La confiscation d’un bien personnel maintient la pression sur Maman Vulgaire malgré sa sortie de garde à vue

L’affaire des vidéos intimes impliquant Mariama Traoré connaît un nouveau développement judiciaire. Si la personne mise en cause a pu regagner son domicile à l’issue de son audition, les gendarmes conservent par devers eux une pièce à conviction déterminante pour la manifestation de la vérité.

Selon les informations rapportées par nos confrères d’IGFM, Maman Vulgaire a recouvré la liberté après son face-à-face avec les enquêteurs. Cette relaxe provisoire ne signifie toutefois pas la fin de la procédure, les investigations se poursuivant activement pour démêler l’écheveau de cette diffusion de contenus privés.

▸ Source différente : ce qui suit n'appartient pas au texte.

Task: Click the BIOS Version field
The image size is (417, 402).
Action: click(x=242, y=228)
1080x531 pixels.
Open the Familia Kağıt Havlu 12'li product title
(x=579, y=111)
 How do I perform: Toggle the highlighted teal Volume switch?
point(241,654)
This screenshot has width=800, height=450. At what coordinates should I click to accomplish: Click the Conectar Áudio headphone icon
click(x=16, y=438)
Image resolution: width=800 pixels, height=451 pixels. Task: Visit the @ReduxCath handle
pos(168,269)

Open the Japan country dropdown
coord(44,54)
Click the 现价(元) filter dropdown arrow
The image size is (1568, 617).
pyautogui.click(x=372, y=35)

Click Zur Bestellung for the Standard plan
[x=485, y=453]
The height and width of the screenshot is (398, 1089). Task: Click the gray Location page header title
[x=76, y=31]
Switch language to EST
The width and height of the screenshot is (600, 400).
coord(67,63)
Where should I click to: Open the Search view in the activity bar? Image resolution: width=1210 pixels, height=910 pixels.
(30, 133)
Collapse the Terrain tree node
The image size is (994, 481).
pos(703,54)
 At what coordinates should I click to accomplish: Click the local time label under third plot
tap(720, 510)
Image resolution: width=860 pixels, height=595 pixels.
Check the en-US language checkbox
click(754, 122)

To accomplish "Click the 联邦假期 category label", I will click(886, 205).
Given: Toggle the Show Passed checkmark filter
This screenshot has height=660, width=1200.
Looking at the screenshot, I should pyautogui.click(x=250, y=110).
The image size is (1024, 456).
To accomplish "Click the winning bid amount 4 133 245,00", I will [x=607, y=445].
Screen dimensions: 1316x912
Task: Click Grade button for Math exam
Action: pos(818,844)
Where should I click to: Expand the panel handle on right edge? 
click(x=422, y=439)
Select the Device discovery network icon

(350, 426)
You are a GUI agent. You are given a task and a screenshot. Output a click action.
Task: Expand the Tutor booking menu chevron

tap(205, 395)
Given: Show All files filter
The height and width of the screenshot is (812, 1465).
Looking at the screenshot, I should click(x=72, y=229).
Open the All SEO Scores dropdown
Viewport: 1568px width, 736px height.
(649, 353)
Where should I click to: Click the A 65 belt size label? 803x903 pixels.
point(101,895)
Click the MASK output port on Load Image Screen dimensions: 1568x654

La liberté de mouvement retrouvée par la mise en cause s’accompagne d’une mesure conservatoire technique. Les forces de l’ordre ont en effet procédé à la saisie de son téléphone portable. L’appareil fait désormais l’objet d’une exploitation minutieuse par les spécialistes, une étape jugée indispensable pour retracer d’éventuels échanges numériques.

Lors de son interrogatoire, Maman Vulgaire a adopté une ligne de défense claire en réfutant toute participation à la propagation des images incriminées. Les accusations portées par la plaignante, une dame d’une cinquantaine d’années, sont pourtant précises : elle soutient que les fichiers auraient été transmis via ce canal à une tierce personne résidant à Dubaï.

L’analyse technique du terminal mobile saisi devra confirmer ou infirmer ces allégations. C’est sur la base des résultats de cette extraction de données que les responsabilités pourront être définitivement situées dans ce dossier.